* [Data records]:
☆ ☆ ☆ ☆ ☆
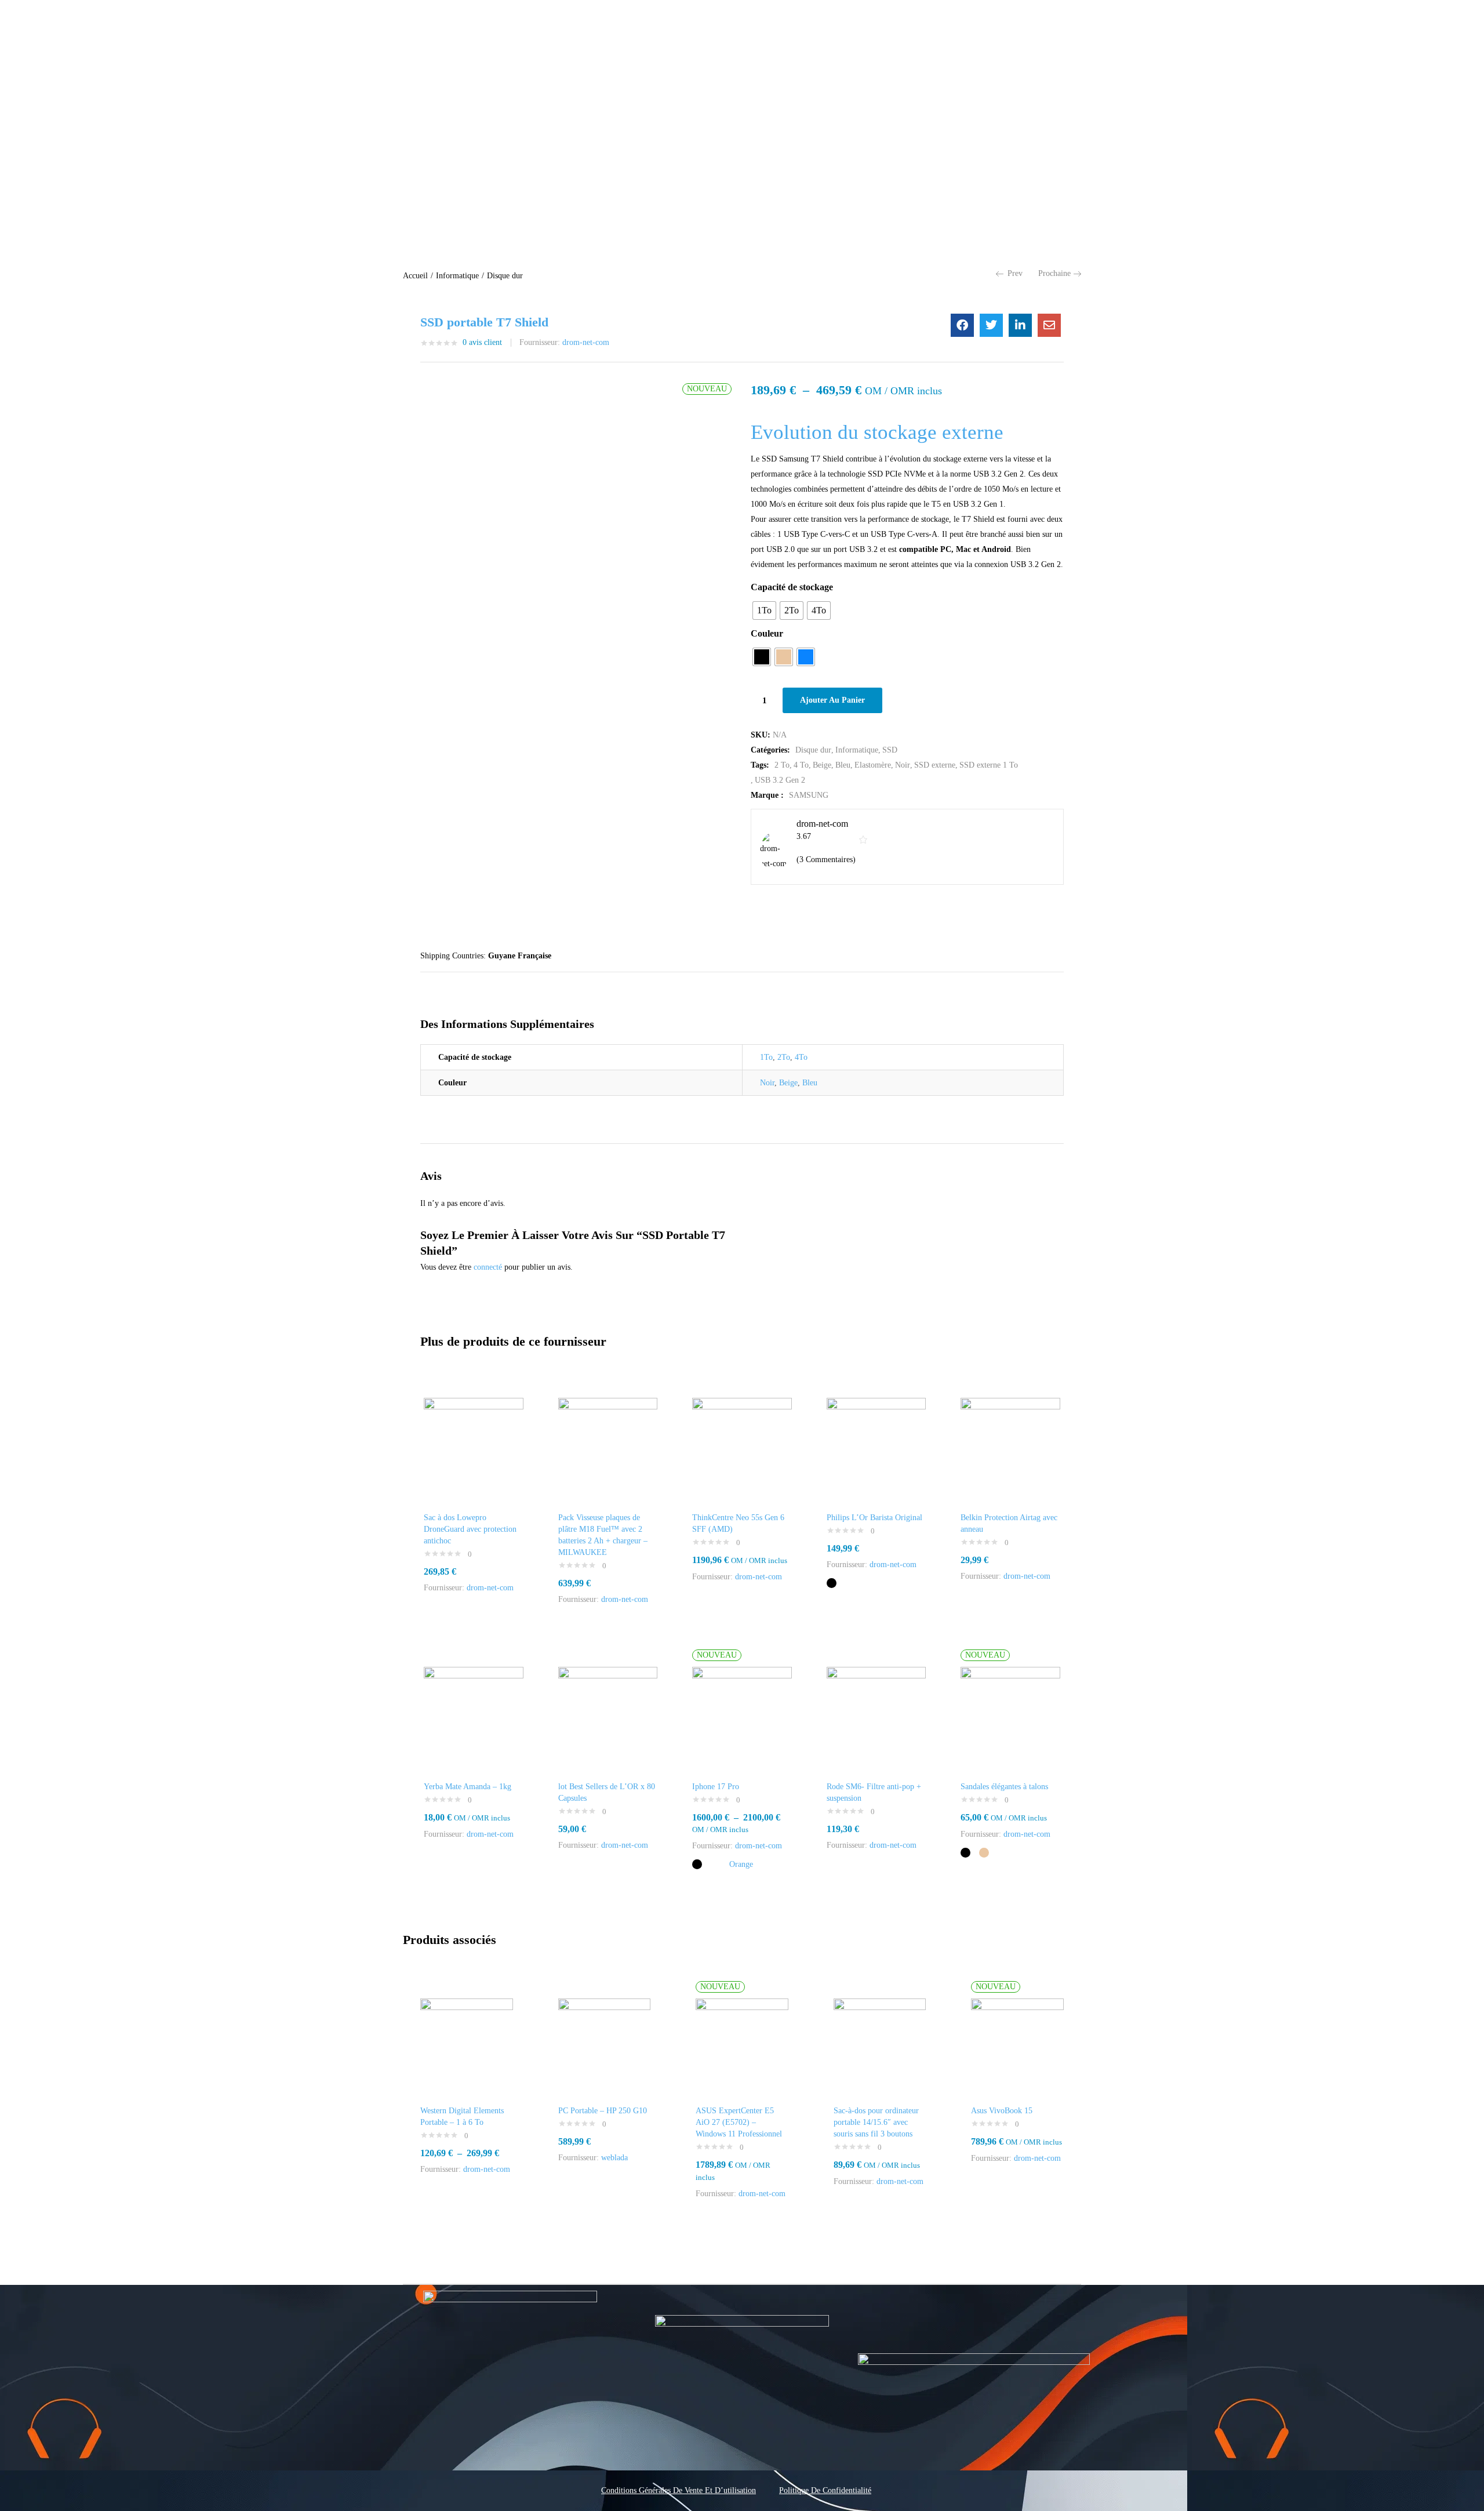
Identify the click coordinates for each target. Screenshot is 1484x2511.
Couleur (767, 633)
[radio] (764, 610)
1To (766, 1057)
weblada (614, 2157)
☆ ☆ ☆ ☆ ☆
* [Task prompt]:
Every line above goes into your copy exactly; no images go in.

* [Written response]:
Identify the click coordinates for each target. Screenshot is 1484x2511.
Couleur (767, 633)
[radio] (764, 610)
1To (766, 1057)
weblada (614, 2157)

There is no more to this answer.